Wir alle sind gleichsam schwanger mit der je eigenen Geschlechtergeschichte. Wir tragen sie in uns – durchaus auch als Teil dessen, was man als „Erbsünde” verstehen könnte. Was also ist zu tun, um in einer produktiven Weise hier ein Denken und eine Praxis zur Welt zu bringen, das den Menschen und Gott gerecht ist?

Es ist notwendig, die vergessenen Gestalten der eigenen Geschichte zu erinnern: Maria von Magdala, die Erstzeugin der Auferstehung, die in der Frömmigkeitsgeschichte dann als sexuelle Sünderin erscheint und als Schutzpatronin der Magdalenenheime für gefallene Mädchen. Junia, die im Römerbrief als hervorragende Apostolin gegrüßt wird und die seit dem 12. Jahrhundert bis in die aktuelle Einheitsübersetzung als Junias erscheint. Auch Maria, die aus dem biblischen Subjekt zum frömmigkeitsgeschichtlichen Objekt geworden ist – auch das Objekt der Verehrung bleibt ein Objekt. Und natürlich ihr Gegenbild, Eva, die im Zuge der Erotisierung der Sündenfallgeschichte seit dem zweiten vorchristlichen Jahrhundert und der Dämonisierung des Erotischen von der Urmutter zur Ursünderin wurde.

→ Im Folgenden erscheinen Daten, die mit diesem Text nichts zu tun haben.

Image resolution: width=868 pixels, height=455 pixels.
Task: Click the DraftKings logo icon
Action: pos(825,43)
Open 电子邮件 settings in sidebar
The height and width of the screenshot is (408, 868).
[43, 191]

Es ist notwendig, diese vergessenen Gestalten zu erinnern – aber nicht ausreichend. Das eigentliche Problem bleibt dabei ungelöst. Denn das eigentliche Problem ist die Grundstruktur des Denkens; und diese Grundstruktur macht sich am Gottesbild fest.

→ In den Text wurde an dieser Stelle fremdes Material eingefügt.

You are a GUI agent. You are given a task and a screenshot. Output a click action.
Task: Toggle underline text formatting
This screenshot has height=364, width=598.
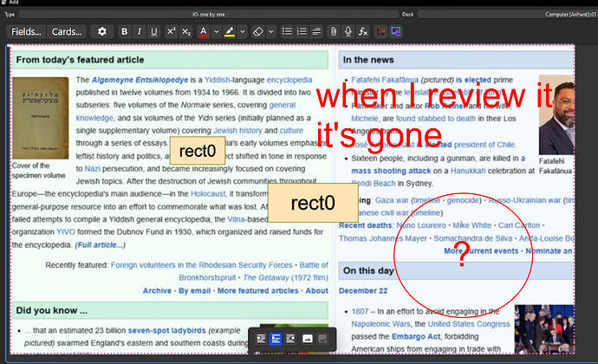click(x=153, y=31)
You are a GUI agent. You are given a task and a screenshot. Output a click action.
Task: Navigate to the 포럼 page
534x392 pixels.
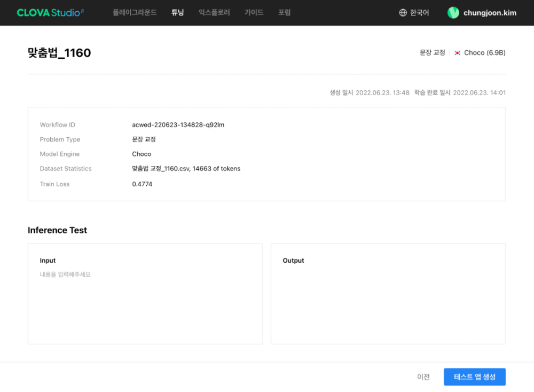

In einem der letzten Texte vor ihrem Tod, posthum veröffentlicht, reflektiert Dorothee Sölle über die Situation feministischer Theologie und darüber „was noch aussteht”. Was in ihrer Wahrnehmung noch aussteht, ist eine „Theologie des Lebens”, die vom Begriff der basileia her die gerechte Beziehung zwischen Menschen und zwischen Menschen und Gott entwirft.

Lange Zeit waren die Gottesbilder orientiert an dem, was dem patriarchalischen Denken das Höchste zu sein schien: König, Feldherr, Sieger, Richter, Vater. In der Erkenntnis, dass dies nur Teilwahrheiten sein können, wurden sie dialektisch korrigiert – Gott erscheint als Knecht, Gefangener, Angeklagter, Elender, Mutter. Dialektik aber genügt nicht, um wahre Gegenseitigkeit zum Ausdruck zu bringen. Auch die Bilder mütterlicher und väterlicher Liebe Gottes zu den Menschen sind wichtig, aber nicht ausreichend. Gläubige Menschen werden hier als Kinder vorgestellt, und diese Infantilität wird immer wieder gefördert und benutzt. Nötig, so Sölle, ist eine Theologie, die den eigenen Infantilismus verwirft und Gottesbeziehungen jenseits von Vorstellungen wie „aktiv und passiv”, „Leben schaffen und Leben empfangen”, „befehlen und gehorchen” denkt und lebt. „Wenn Gott nicht der Gott des Patriarchats ist, sondern ,mehr’, welche Namen auch immer wir ihr oder ihm dann geben, dann bedeutet das für uns alle eine andere konsequentere Radikalität des Herzens, aber auch des Kopfes.” Diese Radikalität des Kopfes und des Herzens, die Sölle einfordert, und die sich auf die wechselseitige Abhängigkeit von der Gottesbeziehung und den Beziehungen zwischen Menschen bezieht, ist eine Aufgabe, die noch aussteht. So schließe ich mit zwei kleinen „Vielleicht”:

Vielleicht sollten wir beginnen, wie Tavita Maliko und Philip Culbertson aus Samoa vorschlagen, Gott als Fa‘afafine zu denken, als die Person, die das „Zwischen” bewohnt, und gerade deshalb der Diskriminierung ausgesetzt ist. Und vielleicht ist dies eine Aufgabe, in der die monotheistischen Religionen zutiefst verbunden sind.